There have been 5,475 crossings detected so far this month, including 1,160 on September 4.
This was just below the 1,295 on August 22, which is the highest daily total on record.
It is more than five months since the then home secretary, Priti Patel, announced plans to send migrants to Rwanda to try to deter people from crossing the Channel.
Since then, 25,247 people have arrived in the UK after making the journey.
On April 14, Ms Patel signed what she described as a “world-first” agreement with Rwanda, under which the East African country would receive migrants deemed by the UK to have arrived “illegally”, and were therefore inadmissible under new immigration rules.
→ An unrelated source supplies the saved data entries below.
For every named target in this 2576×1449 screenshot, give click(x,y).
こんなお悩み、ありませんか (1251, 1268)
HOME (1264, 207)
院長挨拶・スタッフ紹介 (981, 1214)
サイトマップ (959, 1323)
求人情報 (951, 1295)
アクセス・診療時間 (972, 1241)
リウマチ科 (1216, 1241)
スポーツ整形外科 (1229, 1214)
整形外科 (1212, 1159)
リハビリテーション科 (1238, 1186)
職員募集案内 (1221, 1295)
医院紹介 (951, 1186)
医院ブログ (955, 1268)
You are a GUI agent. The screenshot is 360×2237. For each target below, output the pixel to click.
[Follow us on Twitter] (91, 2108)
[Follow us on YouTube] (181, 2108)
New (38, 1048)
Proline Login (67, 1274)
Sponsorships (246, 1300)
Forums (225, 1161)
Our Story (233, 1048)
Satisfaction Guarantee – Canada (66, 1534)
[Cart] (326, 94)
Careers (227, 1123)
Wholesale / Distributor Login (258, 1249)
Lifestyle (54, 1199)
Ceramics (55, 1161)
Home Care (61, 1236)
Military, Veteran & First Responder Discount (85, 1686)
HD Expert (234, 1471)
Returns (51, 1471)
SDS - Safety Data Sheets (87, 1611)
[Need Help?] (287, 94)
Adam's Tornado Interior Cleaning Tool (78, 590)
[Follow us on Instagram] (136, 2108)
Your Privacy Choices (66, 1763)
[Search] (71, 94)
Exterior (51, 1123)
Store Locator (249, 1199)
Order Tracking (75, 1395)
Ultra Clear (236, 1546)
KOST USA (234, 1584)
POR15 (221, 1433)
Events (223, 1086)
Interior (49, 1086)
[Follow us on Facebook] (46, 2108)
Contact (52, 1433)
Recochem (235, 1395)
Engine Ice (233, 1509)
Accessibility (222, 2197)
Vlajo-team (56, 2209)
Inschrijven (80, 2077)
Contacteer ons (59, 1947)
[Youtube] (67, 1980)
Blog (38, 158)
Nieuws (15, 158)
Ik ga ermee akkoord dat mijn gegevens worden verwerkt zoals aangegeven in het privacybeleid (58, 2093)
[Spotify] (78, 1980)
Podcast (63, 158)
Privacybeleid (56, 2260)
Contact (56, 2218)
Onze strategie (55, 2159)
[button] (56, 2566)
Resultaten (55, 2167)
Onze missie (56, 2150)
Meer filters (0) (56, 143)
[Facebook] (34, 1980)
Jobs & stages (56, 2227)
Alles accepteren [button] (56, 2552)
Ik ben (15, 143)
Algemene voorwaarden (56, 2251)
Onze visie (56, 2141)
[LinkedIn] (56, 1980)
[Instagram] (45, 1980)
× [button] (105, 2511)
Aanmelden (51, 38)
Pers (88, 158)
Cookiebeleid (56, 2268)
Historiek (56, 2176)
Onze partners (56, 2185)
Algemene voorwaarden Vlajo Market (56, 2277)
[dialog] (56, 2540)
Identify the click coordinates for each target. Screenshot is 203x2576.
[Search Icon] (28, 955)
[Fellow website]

However the first deportation flight, due to take off on June 14, was grounded amid legal challenges.
Several asylum seekers, the Public and Commercial Services Union and charities Care4Calais, Detention Action and Asylum Aid, are embroiled in court cases with the Home Office as they challenge the legality of the policy.
The number of people reaching the UK in small boats from France after navigating busy shipping lanes has increased steadily in recent years.
Some 299 were detected in 2018, followed by 1,843 in 2019 and 8,466 in 2020, official figures show.
Despite the growing numbers, the small boat arrivals are a fraction of the number of people going to mainland Europe.
Data from the UN’s refugee agency shows at least 120,441 people arrived in Europe via the Mediterranean by land and sea last year.
The MoD said its data is taken from “live operational systems” and is subject to change, “including reduction”.